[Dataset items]
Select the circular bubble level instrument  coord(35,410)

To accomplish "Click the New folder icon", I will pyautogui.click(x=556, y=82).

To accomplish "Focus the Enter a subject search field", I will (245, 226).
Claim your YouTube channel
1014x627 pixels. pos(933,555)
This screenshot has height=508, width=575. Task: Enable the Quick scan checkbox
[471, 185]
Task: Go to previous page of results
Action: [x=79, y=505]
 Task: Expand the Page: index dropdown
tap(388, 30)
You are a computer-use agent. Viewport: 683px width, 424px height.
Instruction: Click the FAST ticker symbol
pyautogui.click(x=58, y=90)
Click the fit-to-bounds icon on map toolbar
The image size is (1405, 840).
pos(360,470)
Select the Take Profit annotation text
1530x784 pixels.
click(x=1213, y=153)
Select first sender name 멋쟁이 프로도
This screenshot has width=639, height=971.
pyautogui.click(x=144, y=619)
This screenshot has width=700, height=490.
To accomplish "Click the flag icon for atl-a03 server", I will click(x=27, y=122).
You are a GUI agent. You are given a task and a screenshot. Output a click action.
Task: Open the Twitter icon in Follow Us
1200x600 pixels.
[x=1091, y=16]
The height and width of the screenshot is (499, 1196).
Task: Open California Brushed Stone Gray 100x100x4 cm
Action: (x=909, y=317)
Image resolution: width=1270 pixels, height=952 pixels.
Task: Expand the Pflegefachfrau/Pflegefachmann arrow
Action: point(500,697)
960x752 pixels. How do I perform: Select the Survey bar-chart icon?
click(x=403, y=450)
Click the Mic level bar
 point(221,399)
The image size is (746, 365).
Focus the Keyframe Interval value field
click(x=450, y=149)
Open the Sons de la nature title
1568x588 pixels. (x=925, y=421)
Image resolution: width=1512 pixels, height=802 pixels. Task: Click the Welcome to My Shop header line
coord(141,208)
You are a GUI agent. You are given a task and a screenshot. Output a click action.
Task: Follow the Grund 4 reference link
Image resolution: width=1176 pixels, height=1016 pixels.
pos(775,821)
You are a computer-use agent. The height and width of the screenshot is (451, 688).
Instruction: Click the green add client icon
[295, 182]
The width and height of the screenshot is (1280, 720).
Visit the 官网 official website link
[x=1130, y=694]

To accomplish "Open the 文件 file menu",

**PROMPT**:
Nothing but the lines from the one holding "Click the Mic level bar" through the last line of the data may be output, and each must match exactly.

**EXERCISE RESPONSE**:
Click the Mic level bar
 point(221,399)
The image size is (746, 365).
Focus the Keyframe Interval value field
click(x=450, y=149)
Open the Sons de la nature title
1568x588 pixels. (x=925, y=421)
Image resolution: width=1512 pixels, height=802 pixels. Task: Click the Welcome to My Shop header line
coord(141,208)
You are a GUI agent. You are given a task and a screenshot. Output a click action.
Task: Follow the Grund 4 reference link
Image resolution: width=1176 pixels, height=1016 pixels.
pos(775,821)
You are a computer-use agent. The height and width of the screenshot is (451, 688).
Instruction: Click the green add client icon
[295, 182]
The width and height of the screenshot is (1280, 720).
Visit the 官网 official website link
[x=1130, y=694]

To accomplish "Open the 文件 file menu",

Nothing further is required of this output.